## Debuging Mapper

Mapper is the main function for flat-table to understand each dataframe. In this notebook, we will be debugging mapper function to find insights about features and bugs.

In [1]:
import os
import sys
sys.path.insert(0, os.pardir)

In [2]:
import datetime
import numpy as np
import pandas as pd
from flat_table import mapper, normalize
from flat_table._norm import get_type, to_columns, to_rows, print_parent_child_node

In [3]:
# last debug date
datetime.datetime.today()

datetime.datetime(2020, 8, 23, 14, 16, 44, 368704)

### Sample Dataframe

In [4]:
data = [
    (
        1001, 
        { 'first_name': 'john', 'last_name': 'smith', 'phones': {'mobile': '201-..', 'home': '978-..'} }, 
        [{ 'zip': '07014', 'city': 'clifton' }]
    ),
    (
        1002, 
        np.nan, 
        [{'zip': '07014', 'address1': '1 Journal Square'}]
    ),
    (
        1003, 
        { 'first_name': 'marry', 'last_name': 'kate', 'gender': 'female' }, 
        [{ 'zip': '10001', 'city': 'new york' }, { 'zip': '10008', 'city': 'brooklyn' }]
    ),
]
df = pd.DataFrame(data, columns=['id', 'user_info', 'address'])

### Mapper

In [5]:
headers = ['parent', 'child', 'type', 'obj']
series_list = [('.', n, get_type(s), s) for n, s in df.iteritems()]
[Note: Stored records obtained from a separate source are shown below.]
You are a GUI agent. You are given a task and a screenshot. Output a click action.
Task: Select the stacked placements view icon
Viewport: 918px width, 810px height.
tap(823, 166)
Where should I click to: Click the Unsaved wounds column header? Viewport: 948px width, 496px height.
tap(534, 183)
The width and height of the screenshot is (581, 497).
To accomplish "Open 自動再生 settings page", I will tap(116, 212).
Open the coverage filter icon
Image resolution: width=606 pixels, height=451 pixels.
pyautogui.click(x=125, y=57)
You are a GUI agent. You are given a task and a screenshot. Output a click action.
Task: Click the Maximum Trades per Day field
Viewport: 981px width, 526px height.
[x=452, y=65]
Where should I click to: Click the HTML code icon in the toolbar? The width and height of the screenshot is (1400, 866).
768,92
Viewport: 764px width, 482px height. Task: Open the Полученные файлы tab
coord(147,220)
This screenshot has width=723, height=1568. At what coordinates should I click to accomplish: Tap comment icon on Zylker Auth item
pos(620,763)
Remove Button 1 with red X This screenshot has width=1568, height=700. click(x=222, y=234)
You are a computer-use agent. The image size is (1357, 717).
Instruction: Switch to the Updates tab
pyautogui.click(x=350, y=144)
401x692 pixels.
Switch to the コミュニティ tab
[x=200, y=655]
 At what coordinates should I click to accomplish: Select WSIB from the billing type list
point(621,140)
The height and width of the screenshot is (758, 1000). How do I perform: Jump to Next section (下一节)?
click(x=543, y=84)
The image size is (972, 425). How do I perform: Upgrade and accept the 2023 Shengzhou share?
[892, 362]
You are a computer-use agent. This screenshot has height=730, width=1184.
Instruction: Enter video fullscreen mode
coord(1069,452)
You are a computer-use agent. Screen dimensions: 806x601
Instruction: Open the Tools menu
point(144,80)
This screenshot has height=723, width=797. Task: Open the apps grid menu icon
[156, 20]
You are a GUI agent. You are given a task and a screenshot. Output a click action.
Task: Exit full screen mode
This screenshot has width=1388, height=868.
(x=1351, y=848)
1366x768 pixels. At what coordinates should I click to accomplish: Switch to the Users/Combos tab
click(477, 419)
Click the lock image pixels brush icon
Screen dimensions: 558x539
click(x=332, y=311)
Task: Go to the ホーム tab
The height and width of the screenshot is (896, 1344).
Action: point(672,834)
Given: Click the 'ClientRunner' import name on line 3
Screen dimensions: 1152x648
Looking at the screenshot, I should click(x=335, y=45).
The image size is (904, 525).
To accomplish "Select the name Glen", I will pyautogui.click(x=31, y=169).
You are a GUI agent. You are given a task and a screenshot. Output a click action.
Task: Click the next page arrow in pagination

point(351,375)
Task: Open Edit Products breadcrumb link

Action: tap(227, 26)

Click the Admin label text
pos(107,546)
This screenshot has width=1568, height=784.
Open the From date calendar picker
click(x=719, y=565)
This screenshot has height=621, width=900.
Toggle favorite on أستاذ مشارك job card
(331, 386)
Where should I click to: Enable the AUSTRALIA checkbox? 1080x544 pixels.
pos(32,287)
for ind, (parent, name, _, child) in enumerate(series_list):
    inside = get_type(child)
    
    # parent name
    if parent == '.' or parent == '':
        parent_name = name
    else:
        parent_name = '.'.join([parent, name])

    # parent child nodes '.' level
    print_parent_child_node(parent, child)
    
    def insert_to_series(p_name, child):  
        if p_name == '.' or p_name == '':
            c_name = child.name
        else:
            c_name = '.'.join((p_name, child.name))
        series_list.insert(
            ind + 1, (p_name, c_name, get_type(_child), _child))
        print_parent_child_node(p_name, _child)
        

    # expand rowwise, add new series for processing
    if inside == 'list':
        _child = to_rows(child)
        insert_to_series('', _child)

    # expand columnwise, add new columns for processing
    if inside == 'dict':
        temp = to_columns(child)
        if temp.shape[1] > 1:
            for _name, _child in temp.iteritems():
                insert_to_series(parent_name, _child)
        else:
            _child = temp.iloc[:, 0]
            insert_to_series(parent_name, _child)

pd.DataFrame(data=series_list, columns=headers)

Unnamed: 0,parent,child,type,obj
0,.,id,int,"0 1001 1 1002 2 1003 Name: id, dtype:..."
1,.,user_info,dict,"0 {'first_name': 'john', 'last_name': 'smit..."
2,user_info,user_info.gender,str,0 NaN 1 NaN 2 female Name: gend...
3,user_info,user_info.phones.home,str,0 978-.. 1 NaN 2 NaN Name: phon...
4,user_info,user_info.phones.mobile,str,0 201-.. 1 NaN 2 NaN Name: phon...
5,user_info,user_info.last_name,str,0 smith 1 NaN 2 kate Name: last_na...
6,user_info,user_info.first_name,str,0 john 1 NaN 2 marry Name: first_n...
7,.,address,list,"0 [{'zip': '07014', 'city': 'cl..."
8,,address,dict,"0 {'zip': '07014', 'city': 'cl..."
9,address,address.address1,str,0 NaN 1 1 Journal Square 2 ...